The lines to retype run from the one containing "The width and" through the end of the listing below. Reproduce them exactly, leaving out pictures.
-.-.-
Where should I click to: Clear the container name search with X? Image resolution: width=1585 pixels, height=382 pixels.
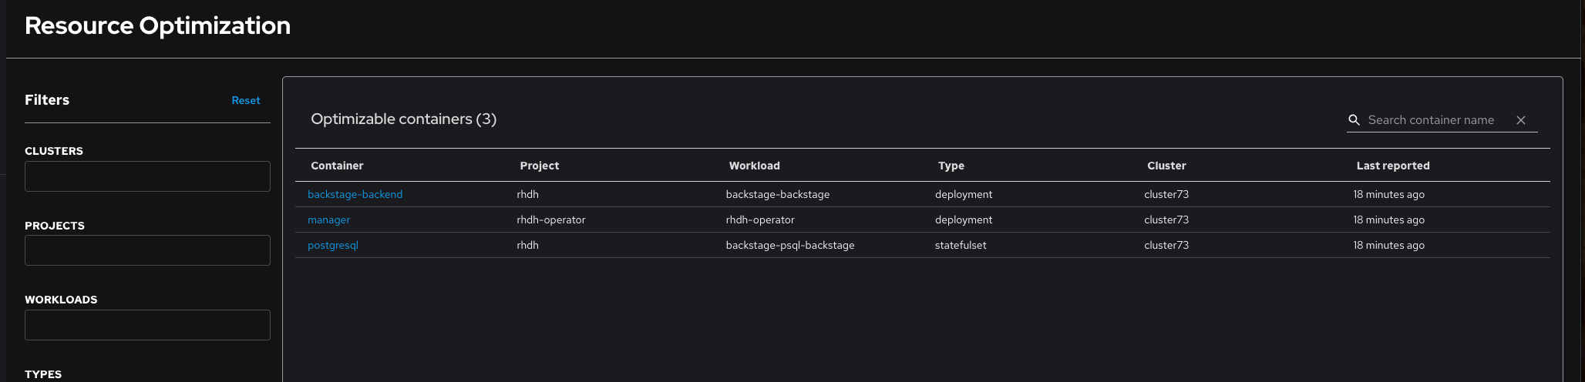(1521, 120)
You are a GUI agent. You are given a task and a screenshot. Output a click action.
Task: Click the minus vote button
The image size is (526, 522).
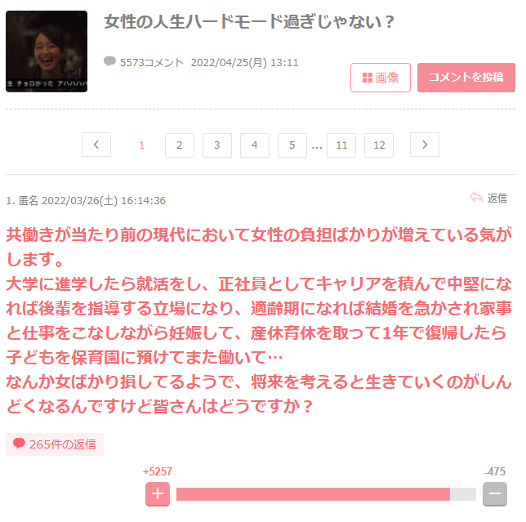point(494,494)
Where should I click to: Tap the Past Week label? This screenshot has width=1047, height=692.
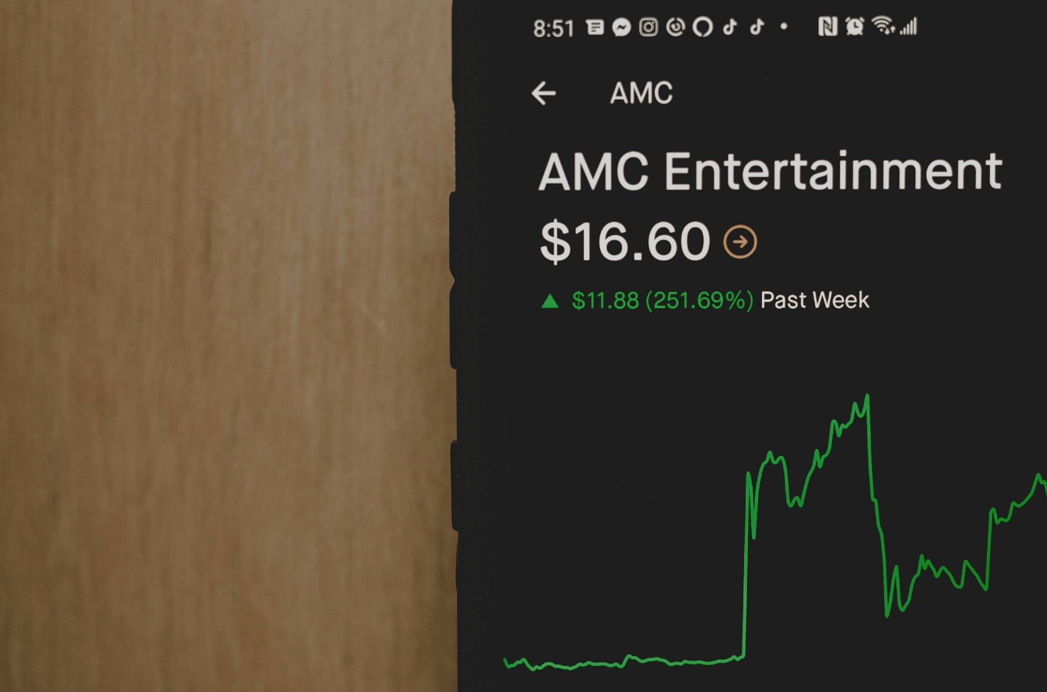click(815, 301)
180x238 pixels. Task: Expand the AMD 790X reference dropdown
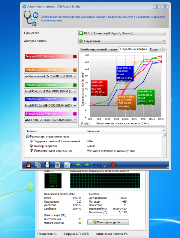(50, 120)
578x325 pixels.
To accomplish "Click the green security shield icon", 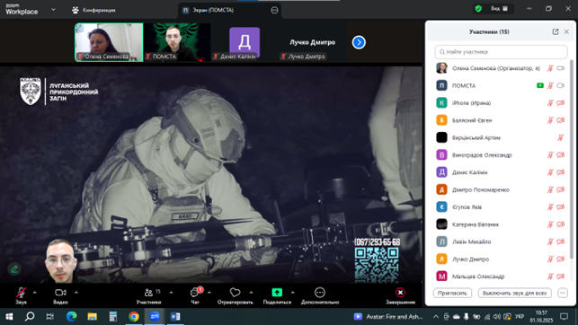I will point(478,8).
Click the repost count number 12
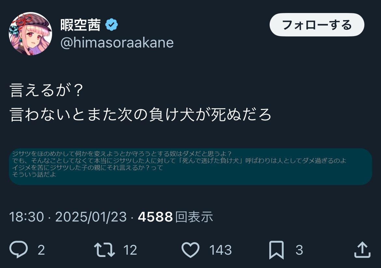The image size is (381, 268). click(x=130, y=250)
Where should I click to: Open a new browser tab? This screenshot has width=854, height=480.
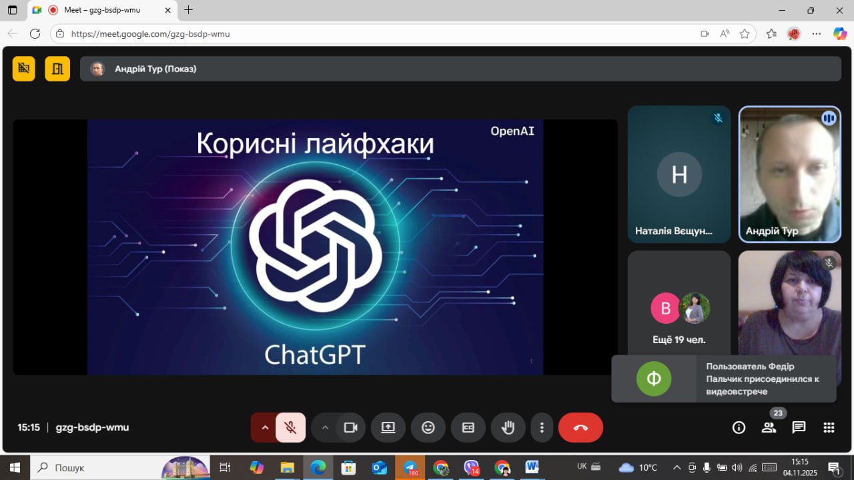pyautogui.click(x=189, y=10)

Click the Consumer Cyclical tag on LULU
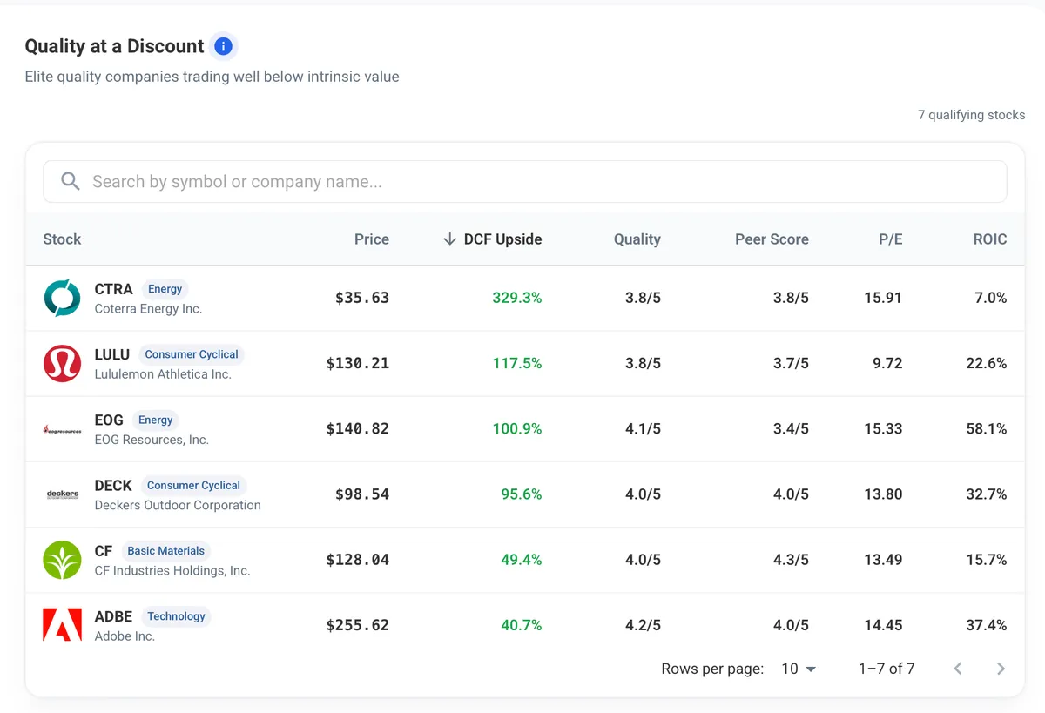click(x=192, y=354)
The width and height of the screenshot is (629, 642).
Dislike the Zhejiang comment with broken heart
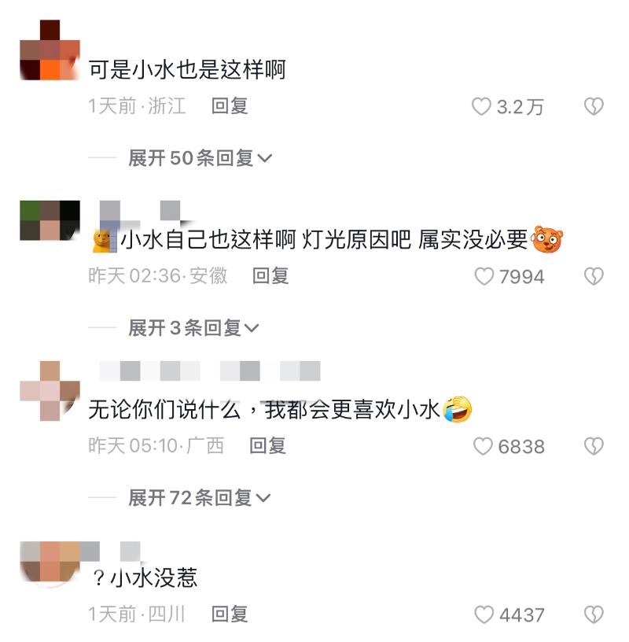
-.-.-
- **Solution to this problem**
The width and height of the screenshot is (629, 642).
Dislike the Zhejiang comment with broken heart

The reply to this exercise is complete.